The substantial, 255-page document is based on physical and social scientific fundamentals. Led by Julie Beagle of SFEI and Laura Tam of SPUR, the team sought to examine strategies for ecological and social resilience. The report contends that a scientific framework is necessary to optimize efforts for sea-level rise adaptation, just as the need for this work becomes increasingly urgent. Yet, shoreline adaptation is not a one-size-fits-all proposition. Rather, different projects, initiatives, and programs will work best when tailored to the diverse environmental units that characterize the Bay Area. The Adaptation Atlas describes these different strategies.

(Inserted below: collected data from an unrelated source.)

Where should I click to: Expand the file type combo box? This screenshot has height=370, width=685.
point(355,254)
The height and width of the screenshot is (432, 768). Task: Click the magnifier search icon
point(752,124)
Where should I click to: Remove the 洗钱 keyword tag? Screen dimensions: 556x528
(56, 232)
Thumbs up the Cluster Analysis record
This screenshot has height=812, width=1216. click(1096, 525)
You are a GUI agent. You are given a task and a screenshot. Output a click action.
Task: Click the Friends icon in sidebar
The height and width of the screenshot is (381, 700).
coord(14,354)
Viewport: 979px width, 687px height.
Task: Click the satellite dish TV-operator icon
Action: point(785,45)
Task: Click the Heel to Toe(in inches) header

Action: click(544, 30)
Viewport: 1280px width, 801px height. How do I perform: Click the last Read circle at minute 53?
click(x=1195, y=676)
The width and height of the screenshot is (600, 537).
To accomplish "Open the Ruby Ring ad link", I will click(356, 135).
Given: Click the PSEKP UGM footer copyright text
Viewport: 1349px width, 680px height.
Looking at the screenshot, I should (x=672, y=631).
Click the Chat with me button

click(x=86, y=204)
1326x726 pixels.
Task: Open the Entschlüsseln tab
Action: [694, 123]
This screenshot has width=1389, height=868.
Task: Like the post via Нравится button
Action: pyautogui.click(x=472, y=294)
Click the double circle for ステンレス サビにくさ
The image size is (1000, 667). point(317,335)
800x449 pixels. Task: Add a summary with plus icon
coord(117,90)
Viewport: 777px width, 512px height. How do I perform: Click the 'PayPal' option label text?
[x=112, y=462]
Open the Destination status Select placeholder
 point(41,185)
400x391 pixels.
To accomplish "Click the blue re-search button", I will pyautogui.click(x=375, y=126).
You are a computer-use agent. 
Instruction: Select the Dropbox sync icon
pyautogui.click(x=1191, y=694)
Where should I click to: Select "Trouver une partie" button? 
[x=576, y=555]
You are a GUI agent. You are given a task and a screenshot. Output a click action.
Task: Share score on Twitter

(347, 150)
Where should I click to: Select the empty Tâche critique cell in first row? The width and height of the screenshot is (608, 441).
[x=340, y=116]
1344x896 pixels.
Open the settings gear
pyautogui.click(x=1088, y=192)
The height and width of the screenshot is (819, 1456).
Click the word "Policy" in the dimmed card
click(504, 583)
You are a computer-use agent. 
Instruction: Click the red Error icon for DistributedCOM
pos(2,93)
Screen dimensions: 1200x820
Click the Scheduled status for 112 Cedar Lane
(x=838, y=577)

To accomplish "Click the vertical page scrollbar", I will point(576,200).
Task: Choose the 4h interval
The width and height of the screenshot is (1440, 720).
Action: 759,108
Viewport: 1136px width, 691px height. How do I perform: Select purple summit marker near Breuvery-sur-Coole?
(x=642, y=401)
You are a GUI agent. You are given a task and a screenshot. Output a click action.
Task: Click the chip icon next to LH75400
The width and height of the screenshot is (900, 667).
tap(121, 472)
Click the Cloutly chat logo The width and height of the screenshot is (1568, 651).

Peter Fimrite of the San Francisco Chronicle writes,

A blueprint outlining how San Francisco Bay communities should combat sea-level rise was released early Thursday by ecosystem scientists and urban planners who envision a ring of man-made reefs, rocky beaches and graded marshlands around the largest estuary on the Pacific coast.

The carefully designed features, outlined in the 255-page San Francisco Bay Shoreline Adaptation Atlas, would in many cases replace or bury seawalls, rip rap, culverts and other crude fortifications that experts say won’t hold up as the climate warms and water rises.

The idea, developed over the past two years by the San Francisco Estuary Institute and SPUR, a San Francisco urban planning research center, is to build eco-friendly features that support wildlife and absorb, rather than repel, the rising tides.

The report comes at a critical time: The U.S. Geological Survey recently calculated that property damage from sea level rise in the Bay Area could exceed $100 billion by the end of the century if nothing is done to stop carbon dioxide emissions. The Union of Concerned Scientists said 4,100 homes in San Mateo County and nearly 4,400 in Marin County could be underwater by 2045.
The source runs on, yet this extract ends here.